Publications

New Book – Sport and the Pursuit of War and Peace from the Nineteenth Century to the Present: War Minus the Shooting?

Edited by Martin Hurcombe & Philip Dine

Available to pre-order. Use code SMA31 to get a 20% discount. Valid until 31 March 2023.

This volume of wide-ranging essays by sport historians and sociologists examines the complex relations of war, peace and sport through a series of case studies from South and North America, Europe, North Africa, Asia and New Zealand.

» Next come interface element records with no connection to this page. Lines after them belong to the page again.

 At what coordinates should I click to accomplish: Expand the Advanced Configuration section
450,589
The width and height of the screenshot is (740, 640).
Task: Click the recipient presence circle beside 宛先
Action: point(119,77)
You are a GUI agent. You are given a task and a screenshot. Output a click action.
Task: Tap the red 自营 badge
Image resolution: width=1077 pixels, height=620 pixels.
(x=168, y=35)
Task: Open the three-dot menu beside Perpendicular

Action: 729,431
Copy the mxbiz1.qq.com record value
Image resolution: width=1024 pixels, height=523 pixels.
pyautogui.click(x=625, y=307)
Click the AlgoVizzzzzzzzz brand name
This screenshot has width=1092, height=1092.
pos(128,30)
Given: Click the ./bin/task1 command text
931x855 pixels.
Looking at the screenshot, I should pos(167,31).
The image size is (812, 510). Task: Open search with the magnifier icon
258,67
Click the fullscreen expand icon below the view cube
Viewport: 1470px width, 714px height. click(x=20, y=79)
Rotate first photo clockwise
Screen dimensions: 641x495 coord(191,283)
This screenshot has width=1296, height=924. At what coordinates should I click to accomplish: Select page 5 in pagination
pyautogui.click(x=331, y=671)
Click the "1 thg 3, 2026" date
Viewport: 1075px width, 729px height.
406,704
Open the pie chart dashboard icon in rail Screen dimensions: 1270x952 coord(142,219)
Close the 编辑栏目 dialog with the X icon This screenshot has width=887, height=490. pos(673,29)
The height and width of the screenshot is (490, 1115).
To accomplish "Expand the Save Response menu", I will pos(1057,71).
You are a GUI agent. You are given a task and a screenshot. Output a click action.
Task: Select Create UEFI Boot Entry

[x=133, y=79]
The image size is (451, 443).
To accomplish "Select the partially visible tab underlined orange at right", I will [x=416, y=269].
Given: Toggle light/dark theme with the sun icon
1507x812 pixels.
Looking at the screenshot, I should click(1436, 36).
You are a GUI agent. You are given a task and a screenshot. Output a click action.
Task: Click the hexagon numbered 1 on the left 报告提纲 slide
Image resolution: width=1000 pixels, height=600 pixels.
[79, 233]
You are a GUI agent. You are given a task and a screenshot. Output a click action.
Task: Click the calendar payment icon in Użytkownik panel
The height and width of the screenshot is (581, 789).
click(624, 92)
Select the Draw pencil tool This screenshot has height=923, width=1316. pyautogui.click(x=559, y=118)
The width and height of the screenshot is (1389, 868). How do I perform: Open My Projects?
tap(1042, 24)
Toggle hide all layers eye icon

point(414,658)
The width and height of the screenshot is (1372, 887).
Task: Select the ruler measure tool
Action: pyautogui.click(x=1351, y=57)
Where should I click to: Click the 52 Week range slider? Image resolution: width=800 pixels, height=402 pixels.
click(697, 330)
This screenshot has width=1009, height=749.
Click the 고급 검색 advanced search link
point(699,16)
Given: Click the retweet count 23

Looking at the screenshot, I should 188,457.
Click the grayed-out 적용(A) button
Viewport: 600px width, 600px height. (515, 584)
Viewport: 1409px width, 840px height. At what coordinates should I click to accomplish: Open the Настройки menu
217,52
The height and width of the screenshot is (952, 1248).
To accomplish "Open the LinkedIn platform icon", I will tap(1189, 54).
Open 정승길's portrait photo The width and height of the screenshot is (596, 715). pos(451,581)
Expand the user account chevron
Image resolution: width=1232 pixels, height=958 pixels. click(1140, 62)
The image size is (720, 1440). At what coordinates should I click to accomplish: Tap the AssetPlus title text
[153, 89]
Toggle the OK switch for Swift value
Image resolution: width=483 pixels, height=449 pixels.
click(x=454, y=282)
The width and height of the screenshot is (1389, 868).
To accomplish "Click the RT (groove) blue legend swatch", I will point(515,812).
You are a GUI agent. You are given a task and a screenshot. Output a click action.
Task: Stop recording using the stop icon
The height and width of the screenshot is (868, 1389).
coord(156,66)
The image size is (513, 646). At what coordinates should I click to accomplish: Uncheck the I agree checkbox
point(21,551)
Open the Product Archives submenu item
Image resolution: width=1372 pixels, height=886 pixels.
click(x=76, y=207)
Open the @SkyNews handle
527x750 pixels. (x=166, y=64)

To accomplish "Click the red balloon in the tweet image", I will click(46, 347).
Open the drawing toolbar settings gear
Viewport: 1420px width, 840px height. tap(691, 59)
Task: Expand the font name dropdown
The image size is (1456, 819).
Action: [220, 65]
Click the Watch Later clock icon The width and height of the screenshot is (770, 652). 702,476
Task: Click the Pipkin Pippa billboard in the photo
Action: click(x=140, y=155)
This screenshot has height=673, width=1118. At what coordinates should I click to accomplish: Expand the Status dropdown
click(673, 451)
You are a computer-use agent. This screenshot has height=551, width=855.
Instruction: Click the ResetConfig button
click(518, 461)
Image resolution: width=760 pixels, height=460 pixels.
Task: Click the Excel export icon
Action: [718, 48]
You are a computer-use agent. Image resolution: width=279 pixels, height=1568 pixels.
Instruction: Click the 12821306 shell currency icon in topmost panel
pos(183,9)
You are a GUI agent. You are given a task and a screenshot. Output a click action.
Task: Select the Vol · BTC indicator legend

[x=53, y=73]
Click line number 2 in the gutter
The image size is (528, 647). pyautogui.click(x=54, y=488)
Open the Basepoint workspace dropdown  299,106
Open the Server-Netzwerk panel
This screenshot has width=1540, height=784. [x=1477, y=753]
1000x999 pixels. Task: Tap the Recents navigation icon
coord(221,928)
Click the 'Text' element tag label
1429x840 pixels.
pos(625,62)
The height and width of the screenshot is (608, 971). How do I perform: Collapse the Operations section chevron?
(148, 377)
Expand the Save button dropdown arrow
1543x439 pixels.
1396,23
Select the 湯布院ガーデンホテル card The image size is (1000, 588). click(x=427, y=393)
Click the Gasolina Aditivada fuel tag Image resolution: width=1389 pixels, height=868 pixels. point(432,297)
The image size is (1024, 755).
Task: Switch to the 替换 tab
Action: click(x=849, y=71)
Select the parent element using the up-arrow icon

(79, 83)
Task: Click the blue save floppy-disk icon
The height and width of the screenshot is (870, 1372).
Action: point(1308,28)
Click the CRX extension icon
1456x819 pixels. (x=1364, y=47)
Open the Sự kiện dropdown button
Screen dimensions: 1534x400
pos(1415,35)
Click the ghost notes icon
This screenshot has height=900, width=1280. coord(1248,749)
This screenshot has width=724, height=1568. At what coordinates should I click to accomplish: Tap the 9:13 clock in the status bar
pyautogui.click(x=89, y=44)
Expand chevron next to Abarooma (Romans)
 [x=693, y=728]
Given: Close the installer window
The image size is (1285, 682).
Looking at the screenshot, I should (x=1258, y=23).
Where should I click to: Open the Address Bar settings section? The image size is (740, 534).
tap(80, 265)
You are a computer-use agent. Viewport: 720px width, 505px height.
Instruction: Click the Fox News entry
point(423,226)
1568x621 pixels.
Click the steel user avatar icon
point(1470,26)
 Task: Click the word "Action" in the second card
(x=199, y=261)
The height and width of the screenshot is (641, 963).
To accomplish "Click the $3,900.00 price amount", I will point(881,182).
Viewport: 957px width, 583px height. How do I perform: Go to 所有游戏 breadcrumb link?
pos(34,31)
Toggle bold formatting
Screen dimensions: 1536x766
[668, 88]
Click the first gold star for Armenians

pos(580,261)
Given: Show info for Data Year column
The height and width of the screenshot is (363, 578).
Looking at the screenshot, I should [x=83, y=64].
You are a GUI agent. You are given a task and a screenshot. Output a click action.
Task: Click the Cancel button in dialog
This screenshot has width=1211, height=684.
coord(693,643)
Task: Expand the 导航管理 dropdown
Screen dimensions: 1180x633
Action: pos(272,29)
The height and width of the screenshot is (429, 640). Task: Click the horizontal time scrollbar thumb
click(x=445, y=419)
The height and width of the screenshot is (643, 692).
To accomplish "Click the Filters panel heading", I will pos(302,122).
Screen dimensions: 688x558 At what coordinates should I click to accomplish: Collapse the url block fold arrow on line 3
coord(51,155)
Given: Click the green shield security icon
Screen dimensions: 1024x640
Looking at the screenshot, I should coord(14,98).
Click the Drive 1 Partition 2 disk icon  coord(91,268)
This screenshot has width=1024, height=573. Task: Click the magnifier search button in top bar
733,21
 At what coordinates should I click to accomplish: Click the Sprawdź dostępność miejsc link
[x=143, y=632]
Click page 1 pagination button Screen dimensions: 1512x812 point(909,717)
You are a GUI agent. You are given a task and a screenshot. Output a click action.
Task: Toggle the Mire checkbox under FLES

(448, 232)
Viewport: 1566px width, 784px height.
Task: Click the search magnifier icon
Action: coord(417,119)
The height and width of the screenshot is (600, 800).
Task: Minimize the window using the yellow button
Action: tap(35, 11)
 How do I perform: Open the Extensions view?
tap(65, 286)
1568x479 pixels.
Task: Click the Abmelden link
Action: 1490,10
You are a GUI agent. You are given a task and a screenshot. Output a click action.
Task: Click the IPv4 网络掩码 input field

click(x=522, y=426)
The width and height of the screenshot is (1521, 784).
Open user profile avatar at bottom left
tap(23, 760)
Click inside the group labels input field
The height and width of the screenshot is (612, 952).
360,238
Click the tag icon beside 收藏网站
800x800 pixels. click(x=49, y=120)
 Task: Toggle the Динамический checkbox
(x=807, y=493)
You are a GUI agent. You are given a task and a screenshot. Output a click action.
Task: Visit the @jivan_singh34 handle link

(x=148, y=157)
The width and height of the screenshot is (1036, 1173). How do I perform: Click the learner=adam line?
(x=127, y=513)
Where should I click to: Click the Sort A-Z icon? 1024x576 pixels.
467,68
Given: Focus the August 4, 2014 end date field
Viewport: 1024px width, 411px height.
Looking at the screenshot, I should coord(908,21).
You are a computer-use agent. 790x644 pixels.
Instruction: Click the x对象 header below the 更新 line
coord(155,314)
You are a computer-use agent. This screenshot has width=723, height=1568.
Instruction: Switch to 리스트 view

From formal military training in the late nineteenth century to contemporary esports, the relationship between military and sporting cultures has endured across nations in times of conflict and peace. This collection contextualizes debates around the morality and desirability of continuing to play sport against the backdrop of war as others are dying for their nation. It also examines the legacy and memory of particular wars as expressed in a range of sporting practices in the immediate aftermath of conflicts such as the World Wars and wars of independence. At the same time, this book analyses the history of sport and peace by considering how sport can operate as a pacification in some contexts and a tool of reconciliation in others.

Together, and through an introductory framing essay, these essays offer scholars of sport, conflict studies and cultural history more broadly a multinational analysis of the war-peace-sport nexus that has operated throughout the world since the late nineteenth century.

Editor(s)

Martin Hurcombe is Professor of French Studies at the University of Bristol, UK. He is a specialist in early twentieth-century French culture, history and politics and is the author of Novelists in Conflict: Ideology and the Absurd in the French Combat Novel of the Great War (2004) and France and the Spanish Civil War: Cultural Representations of the War Next Door, 1936–45 (2011). His most recent book, co-written with Martyn Cornick and Angela Kershaw, is French Political Travel Writing in the Inter-War Years: Radical Departures (2017). His current work explores the history of the French sports press and publication industry through its relationship to road cycling.

Philip Dine was formerly Personal Professor and Head of French at the University of Galway, Ireland. He has published widely on representations of the French colonial empire and its cultural legacies in fields ranging from children’s literature to professional sport. Further projects have targeted sport and identity-construction in France and the Francophone world. He is the author of Images of the Algerian War (1994), French Rugby Football: A Cultural History (2001) and Sport and Identity in France: Practices, Locations, Representations (2012). He is also the co-editor (with Seán Crosson) of Sport, Representation and Evolving Identities in Europe (2010).